• [TASK DETAILS]
Continue the text on the Supreme Court's COVID-19 vaccine rulings, starting after its last sentence.
Top of TEXT UNDER STUDY
The Supreme Court has blocked a Biden administration rule relating to COVID-19 vaccine requirements, while allowing another to take effect. The now-blocked rule, issued by the Occupational Safety and Health Administration (OSHA), was a “vaccine or test” mandate: it applied to employers with 100+ workers, and it would have required employees to either be fully vaccinated against COVID-19 or be tested weekly and wear masks at work. The now-enforceable rule, issued by the Department of Health and Human Services (HHS), is a vaccine mandate: it applies to healthcare workers at facilities participating in Medicare and Medicaid, and it requires them to be fully vaccinated against COVID-19.
On January 13, 2022, in per curiam opinions (meaning that no single Justice is listed as the author), the Court stayed OSHA’s vaccine-or-test mandate by a 6-3 vote but lifted lower-court injunctions on HHS’s healthcare-worker vaccine mandate by a 5-4 vote. The opinions came less than a week after the Court heard oral argument in the cases on January 7.
Bottom of TEXT UNDER STUDY
Top of SOURCE DATA
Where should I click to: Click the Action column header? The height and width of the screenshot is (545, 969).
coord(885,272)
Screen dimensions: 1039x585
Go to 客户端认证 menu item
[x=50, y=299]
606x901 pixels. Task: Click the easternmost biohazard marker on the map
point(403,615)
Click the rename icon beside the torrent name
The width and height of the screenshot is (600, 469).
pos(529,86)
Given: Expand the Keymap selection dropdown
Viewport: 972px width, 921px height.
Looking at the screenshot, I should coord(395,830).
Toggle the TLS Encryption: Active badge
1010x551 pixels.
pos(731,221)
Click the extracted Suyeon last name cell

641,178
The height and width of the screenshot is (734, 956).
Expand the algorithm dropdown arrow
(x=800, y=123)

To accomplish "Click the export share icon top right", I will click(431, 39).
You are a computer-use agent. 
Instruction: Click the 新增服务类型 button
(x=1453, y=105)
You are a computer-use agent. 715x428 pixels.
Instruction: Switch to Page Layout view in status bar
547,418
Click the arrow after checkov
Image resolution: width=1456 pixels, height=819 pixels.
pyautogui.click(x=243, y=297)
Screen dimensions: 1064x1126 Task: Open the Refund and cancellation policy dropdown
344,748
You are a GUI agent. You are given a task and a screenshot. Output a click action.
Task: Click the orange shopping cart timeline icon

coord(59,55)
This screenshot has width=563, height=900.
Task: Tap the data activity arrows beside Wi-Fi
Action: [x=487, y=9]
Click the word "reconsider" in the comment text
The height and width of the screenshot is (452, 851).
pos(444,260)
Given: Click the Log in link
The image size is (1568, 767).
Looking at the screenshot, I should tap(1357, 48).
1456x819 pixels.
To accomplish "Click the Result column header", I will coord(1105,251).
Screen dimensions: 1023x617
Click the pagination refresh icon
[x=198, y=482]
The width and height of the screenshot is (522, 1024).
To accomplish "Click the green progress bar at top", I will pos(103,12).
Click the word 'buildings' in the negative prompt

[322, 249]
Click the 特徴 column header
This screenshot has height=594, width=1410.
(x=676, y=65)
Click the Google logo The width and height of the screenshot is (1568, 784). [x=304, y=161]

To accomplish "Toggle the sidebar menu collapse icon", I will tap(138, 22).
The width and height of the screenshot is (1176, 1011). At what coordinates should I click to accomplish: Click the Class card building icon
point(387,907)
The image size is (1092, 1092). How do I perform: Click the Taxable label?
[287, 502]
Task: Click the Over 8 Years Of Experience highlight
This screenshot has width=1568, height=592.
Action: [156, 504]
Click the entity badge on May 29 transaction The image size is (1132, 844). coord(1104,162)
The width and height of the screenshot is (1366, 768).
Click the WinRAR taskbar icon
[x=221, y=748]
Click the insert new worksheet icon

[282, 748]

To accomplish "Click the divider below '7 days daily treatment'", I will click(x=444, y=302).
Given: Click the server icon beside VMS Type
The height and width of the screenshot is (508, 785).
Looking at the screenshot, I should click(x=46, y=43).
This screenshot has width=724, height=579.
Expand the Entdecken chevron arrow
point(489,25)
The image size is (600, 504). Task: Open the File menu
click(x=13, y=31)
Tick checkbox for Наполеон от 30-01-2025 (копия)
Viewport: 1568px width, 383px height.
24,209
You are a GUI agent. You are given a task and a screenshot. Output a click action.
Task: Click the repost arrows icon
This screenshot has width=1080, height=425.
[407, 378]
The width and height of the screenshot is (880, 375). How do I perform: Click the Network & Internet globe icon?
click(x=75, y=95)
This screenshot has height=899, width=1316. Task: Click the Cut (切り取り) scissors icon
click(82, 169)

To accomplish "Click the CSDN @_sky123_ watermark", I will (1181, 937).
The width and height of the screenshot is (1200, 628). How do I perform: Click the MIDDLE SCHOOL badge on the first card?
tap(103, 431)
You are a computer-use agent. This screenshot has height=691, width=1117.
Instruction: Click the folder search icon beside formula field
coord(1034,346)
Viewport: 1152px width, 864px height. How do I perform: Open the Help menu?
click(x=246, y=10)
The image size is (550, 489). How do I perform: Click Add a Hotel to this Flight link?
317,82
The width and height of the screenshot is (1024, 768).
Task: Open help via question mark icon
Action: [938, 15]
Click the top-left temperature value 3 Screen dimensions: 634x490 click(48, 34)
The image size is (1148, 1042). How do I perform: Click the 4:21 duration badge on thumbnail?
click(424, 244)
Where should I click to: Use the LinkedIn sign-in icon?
Bottom of SOURCE DATA
• [RESULT FOR THIS TASK]
In the OSHA vaccine-or-test mandate case, National Federation of Independent Business v. Department of Labor (No. 21A244), the Court held that challengers to the rule are likely to succeed on the merits because OSHA’s authority extends only to “workplace safety standards, not broad public health measures.” The Court concluded “OSHA’s indiscriminate approach” did not “account for this crucial distinction—between occupational risk and risk more generally.” Justice Gorsuch, joined by Justices Thomas and Alito, wrote a concurring opinion emphasizing that OSHA’s rule failed under the “major questions doctrine,” which requires Congress to speak clearly when authorizing administrative agency action of vast economic and political significance. Justice Breyer, Justice Sotomayor, and Justice Kagan issued a joint dissent. In their view, the Court’s decision “undercuts the capacity of the responsible federal officials, acting well within the scope of their authority, to protect American workers from grave danger.”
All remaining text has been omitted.